Why training upper body pulling is so important


Push, push, push, you gotta push. We hear this all the time when we are being encouraged to progress ourselves forward in a given task. So much so that it may lead us to believe that pushing is the top dog when it comes to movement patterns. Our whole lives, we are lead to believe that pushing exercises are what we should focus on. How many times have you heard someone say, “How much you bench?”. Now don’t get me wrong, I love a good pushing exercise and believe that they are needed. BUT, the number of underdeveloped humans when it comes to pulling exercises is sad to say the least. Training upper body pulling can keep you feel fresh and healthy. Let’s learn why:

Understanding the Importance of Shoulder Health:

Your shoulders are remarkable joints that allow a wide range of movements, from lifting and pushing to reaching and throwing. Unfortunately, they are also prone to injuries and discomfort, especially if not properly cared for. To keep your shoulders in top shape and prevent common issues like impingements or rotator cuff strains, it’s essential to engage in exercises that promote shoulder stability and strength. This is where pulling exercises come into the picture.

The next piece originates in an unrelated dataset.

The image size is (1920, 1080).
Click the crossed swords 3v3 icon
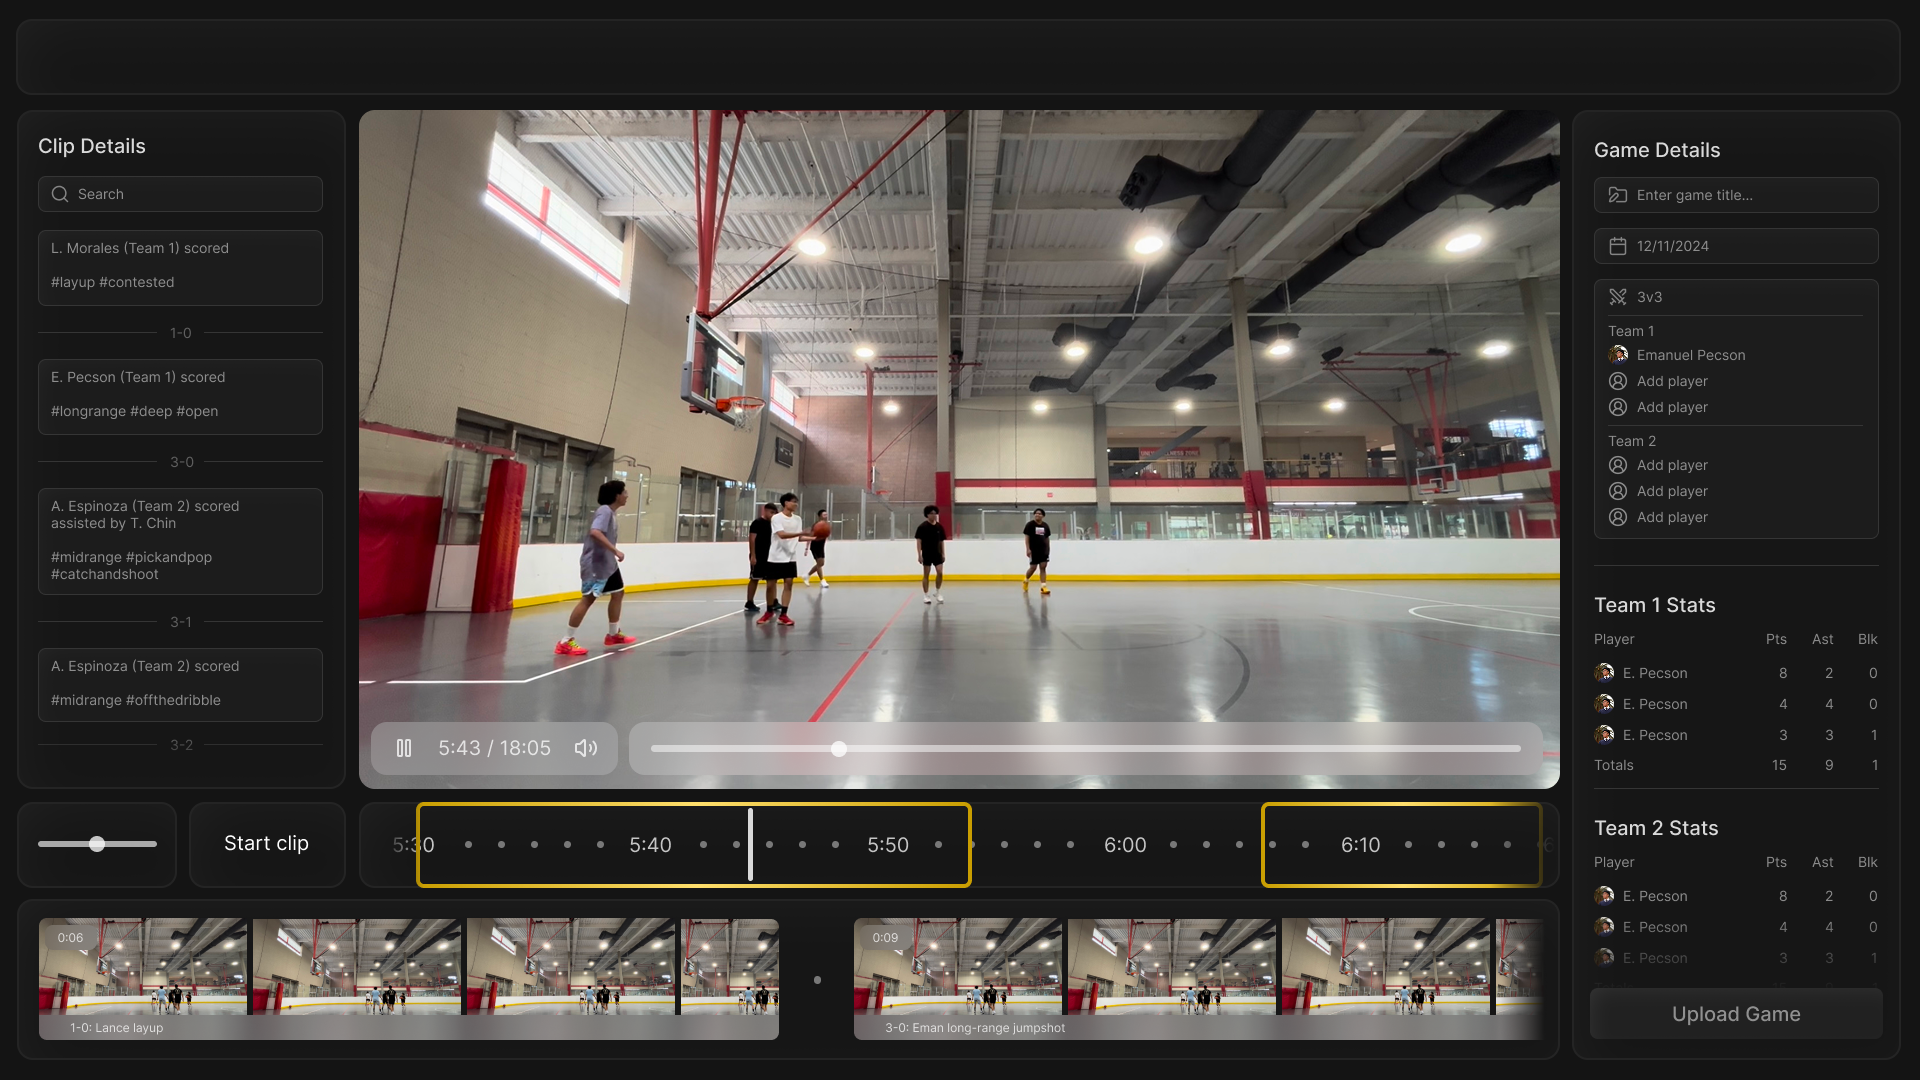(1617, 297)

The Beauty of Pulling Exercises:

Pulling exercises are fantastic because they target the muscles responsible for drawing your arms toward your body. These muscles include the rhomboids, traps, deltoids, and most importantly, the lats (latissimus dorsi). By focusing on these muscles, pulling exercises help create a balanced and stable shoulder joint, mitigating the risks of injuries and improving overall shoulder function.

Enhancing Posture and Alignment:

In our modern lifestyles, we tend to spend long hours sitting or hunching over electronic devices, leading to poor posture and weak upper back muscles. Pulling exercises counteract this problem by working the muscles that pull your shoulders back and down, promoting better alignment. As a result, you’ll stand taller, with shoulders that are less prone to rounding forward, reducing the strain on your neck and upper back.

Strengthening the Rotator Cuff:

The rotator cuff is a group of small muscles and tendons that stabilize the shoulder joint. Weak rotator cuff muscles can make your shoulders vulnerable to injuries during various activities, including weightlifting and sports. Pulling exercises engage and strengthen these crucial muscles, enhancing their ability to support and protect your shoulders during movements.

Preventing Muscle Imbalances:

In many training routines, pushing exercises, like bench presses and push-ups, often take center stage, while pulling exercises are neglected. This imbalance can lead to overdeveloped chest muscles and underdeveloped back muscles, creating an unhealthy shoulder girdle. Incorporating pulling exercises into your routine helps balance the strength of opposing muscle groups, fostering stability and reducing the risk of injuries.

Promoting Scapular Mobility:

The scapula (shoulder blade) is an integral part of shoulder movement. Efficient scapular mobility is crucial for a healthy shoulder joint. Pulling exercises, such as rows and pull-ups, require coordinated scapular movements, improving scapular mobility and enhancing your overall shoulder mechanics.

Now we hope you all have a better understand as to why we train pulling exercises the way we do and know their importance. If you have been skipping out on these days, we hope this will help get you in the door!